O marketing pode criar uma atmosfera de crescimento. Visitantes em potencial podem, mediante o marketing, aprender sobre a oportunidade de um relacionamento pessoal com o Deus vivo e verdadeiro. Essas pessoas podem saber do interesse da igreja em lhes preencher a necessidade. Podem ainda vir a saber da sua maneira de aceitar pessoas novas na comunidade.

O marketing pode atrair visitantes. Apesar de muitas pessoas terem uma certa dificuldade em verbalizar o que as atrai a uma determinada igreja, um dos elementos de atração é a imagem que tal igreja projeta a respeito de si mesma. Um bom marketing pode criar uma imagem convidativa a fim de fazer com que as pessoas venham a se envolver em oportunidades e eventos específicos.

O marketing pode moldar as atitudes da comunidade. O marketing oferece à igreja uma oportunidade de dizer às pessoas da comunidade onde está ela localizada a respeito do seu desejo de abraçar, receber, contribuir, bem como compartilhar entusiasmo e vida de Cristo a todos que estão ao seu redor.

Como iniciar um bom marketing

Construa em sua comunidade o desejo de alcançar o perdido.
Desenvolva uma equipe de editores, escritores, desenhistas (talvez você se surpreenda com a quantidade de talentos que você tem em sua comunidade).
Investigue as necessidades, as atitudes e os interesses do seu público alvo.
Focalize seu marketing dentro da sua área de ministério.
Direcione diferentes estratégias para os atuais membros, para pessoas que andam em busca de igreja, e para a população sem igreja, que você está querendo atrair.
Invista 5% do orçamento total da igreja em seu plano de ação.

Estratégia Equilibrada

Um eficiente e produtivo marketing deve ser equilibrado entre as cinco áreas seguintes:

1. Boca a Boca: Enfatize a Grande Comissão. Construa o moral da sua congregação. Ajude seus membros a identificar amigos e familiares. Providencie uma série de eventos a fim de que membros possam trazer à igreja seus amigos e familiares.

2. Exercite Comunicação Interna. Publique uma “newsletter” da igreja, ou seja, um jornal comunitário numa base mensal ou bimensal. Ofereça oportunidades de ministério e envolvimento. Comunique vitórias e temas positivos.

3. Trabalhe na Primeira Impressão. Faça um folder tendo em mente, como alvo, a pessoa alienada do evangelho e sem nenhuma participação em igreja. Use fotos de pessoas da igreja em seu envolvimento com ministérios. Faça um convite para que as pessoas venham à igreja. Coloque no seu folder algumas frases de pessoas, indicativas da maneira em que a igreja as tem ajudado.

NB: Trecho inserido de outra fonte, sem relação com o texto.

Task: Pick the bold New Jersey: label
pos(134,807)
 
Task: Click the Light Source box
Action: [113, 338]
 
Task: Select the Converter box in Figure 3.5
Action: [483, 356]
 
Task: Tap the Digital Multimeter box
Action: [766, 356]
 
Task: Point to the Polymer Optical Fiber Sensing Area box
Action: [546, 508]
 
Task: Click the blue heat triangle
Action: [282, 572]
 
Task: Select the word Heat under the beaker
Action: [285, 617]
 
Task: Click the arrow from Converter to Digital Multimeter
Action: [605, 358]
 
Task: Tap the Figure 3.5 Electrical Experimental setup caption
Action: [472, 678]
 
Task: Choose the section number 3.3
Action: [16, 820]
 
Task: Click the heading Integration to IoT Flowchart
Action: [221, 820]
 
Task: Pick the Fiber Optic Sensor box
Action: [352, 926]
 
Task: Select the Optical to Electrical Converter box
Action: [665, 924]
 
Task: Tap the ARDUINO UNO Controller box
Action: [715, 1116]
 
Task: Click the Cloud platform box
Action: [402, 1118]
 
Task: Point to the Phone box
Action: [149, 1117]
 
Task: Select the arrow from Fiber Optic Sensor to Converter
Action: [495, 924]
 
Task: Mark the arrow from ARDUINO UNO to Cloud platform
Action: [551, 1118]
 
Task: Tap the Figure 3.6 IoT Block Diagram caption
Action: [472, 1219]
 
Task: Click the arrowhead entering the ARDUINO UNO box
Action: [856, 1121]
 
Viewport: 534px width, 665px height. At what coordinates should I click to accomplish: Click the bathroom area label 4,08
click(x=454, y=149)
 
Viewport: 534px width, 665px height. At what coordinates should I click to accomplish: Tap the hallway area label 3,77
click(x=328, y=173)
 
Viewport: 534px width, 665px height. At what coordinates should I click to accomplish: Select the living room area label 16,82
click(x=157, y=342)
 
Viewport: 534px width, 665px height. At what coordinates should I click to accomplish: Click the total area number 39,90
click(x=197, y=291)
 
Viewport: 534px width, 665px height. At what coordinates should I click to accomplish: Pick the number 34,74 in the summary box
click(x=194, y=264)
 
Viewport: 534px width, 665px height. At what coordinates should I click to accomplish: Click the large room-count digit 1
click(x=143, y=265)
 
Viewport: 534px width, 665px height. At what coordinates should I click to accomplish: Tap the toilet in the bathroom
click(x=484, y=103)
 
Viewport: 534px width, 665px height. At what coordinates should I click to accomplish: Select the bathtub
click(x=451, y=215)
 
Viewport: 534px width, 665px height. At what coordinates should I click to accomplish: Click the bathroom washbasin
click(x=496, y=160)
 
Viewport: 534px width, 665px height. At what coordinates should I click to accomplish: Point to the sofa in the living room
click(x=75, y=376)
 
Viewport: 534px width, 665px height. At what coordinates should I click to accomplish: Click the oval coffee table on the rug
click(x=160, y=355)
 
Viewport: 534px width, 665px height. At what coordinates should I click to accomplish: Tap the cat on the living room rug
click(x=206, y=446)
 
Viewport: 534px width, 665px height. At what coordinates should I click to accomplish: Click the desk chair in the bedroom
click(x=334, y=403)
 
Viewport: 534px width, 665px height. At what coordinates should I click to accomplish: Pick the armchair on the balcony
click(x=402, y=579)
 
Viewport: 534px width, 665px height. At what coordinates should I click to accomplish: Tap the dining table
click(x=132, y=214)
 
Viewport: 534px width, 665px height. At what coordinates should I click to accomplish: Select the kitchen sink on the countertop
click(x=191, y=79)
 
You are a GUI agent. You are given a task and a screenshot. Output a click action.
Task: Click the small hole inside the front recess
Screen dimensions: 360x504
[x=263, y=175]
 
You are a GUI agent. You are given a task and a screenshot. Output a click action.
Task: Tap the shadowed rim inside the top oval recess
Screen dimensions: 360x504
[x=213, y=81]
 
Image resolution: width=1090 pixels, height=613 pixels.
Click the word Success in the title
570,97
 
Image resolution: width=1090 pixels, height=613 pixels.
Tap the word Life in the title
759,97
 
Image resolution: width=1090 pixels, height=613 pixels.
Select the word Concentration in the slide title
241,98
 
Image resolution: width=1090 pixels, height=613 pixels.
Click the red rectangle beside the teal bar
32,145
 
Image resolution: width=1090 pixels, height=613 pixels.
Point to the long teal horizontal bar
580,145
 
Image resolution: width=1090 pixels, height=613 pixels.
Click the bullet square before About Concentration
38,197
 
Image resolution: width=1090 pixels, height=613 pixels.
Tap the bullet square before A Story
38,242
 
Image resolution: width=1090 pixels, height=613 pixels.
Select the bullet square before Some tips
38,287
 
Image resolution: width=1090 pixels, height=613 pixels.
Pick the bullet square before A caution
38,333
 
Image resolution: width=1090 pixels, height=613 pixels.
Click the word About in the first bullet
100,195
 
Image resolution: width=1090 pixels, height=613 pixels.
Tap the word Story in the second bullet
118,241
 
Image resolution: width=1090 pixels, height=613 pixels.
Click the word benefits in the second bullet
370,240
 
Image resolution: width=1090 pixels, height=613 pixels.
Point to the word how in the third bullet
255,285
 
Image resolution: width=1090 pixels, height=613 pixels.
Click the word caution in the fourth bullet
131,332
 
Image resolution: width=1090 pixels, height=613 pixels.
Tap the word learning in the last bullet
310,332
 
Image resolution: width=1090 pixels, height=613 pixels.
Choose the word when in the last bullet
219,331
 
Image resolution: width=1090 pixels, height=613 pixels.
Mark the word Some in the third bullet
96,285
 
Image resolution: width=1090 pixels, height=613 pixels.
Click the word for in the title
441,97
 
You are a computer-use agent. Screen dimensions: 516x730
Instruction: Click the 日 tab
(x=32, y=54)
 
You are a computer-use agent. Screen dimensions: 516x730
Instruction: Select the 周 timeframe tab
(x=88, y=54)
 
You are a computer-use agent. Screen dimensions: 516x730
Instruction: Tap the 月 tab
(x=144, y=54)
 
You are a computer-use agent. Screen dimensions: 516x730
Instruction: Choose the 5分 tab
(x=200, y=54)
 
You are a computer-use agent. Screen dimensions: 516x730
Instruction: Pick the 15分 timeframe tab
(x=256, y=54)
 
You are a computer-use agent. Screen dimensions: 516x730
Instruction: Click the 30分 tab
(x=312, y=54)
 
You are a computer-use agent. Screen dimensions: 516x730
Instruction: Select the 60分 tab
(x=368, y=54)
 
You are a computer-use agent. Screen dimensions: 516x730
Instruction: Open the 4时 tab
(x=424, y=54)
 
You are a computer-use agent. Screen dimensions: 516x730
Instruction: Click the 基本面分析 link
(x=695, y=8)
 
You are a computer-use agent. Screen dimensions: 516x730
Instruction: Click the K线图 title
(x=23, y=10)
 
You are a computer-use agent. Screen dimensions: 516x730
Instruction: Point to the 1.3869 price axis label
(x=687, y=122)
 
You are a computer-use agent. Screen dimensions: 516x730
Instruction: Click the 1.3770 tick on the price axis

4. Marketing pelo Jornal Local - Use pequenos jornais que atingem diretamente seu segmento e área de ministério. Fixe determinado tema em cada propaganda. Use humor. Solicite resposta. Desenvolva quatro anúncios e repita-os quatro semanas de cada vez.

Conclusão

A questão fundamental que todas as igrejas deveriam se perguntar é esta: “O que as pessoas estão pensando a nosso respeito?”

Em todos os casos só existem três respostas.

1. Elas pensam positivamente a respeito da nossa igreja.

2. Elas pensam negativamente a respeito da nossa igreja.

3. Elas não pensam absolutamente nada a respeito da nossa igreja.

A resposta número um tem o potencial de criar uma atmosfera de crescimento. A resposta número dois é uma tragédia. A resposta número três é uma anátema!

Igrejas crescentes devem criar um ambiente onde as pessoas pensem a respeito da sua igreja, e pensem positivamente.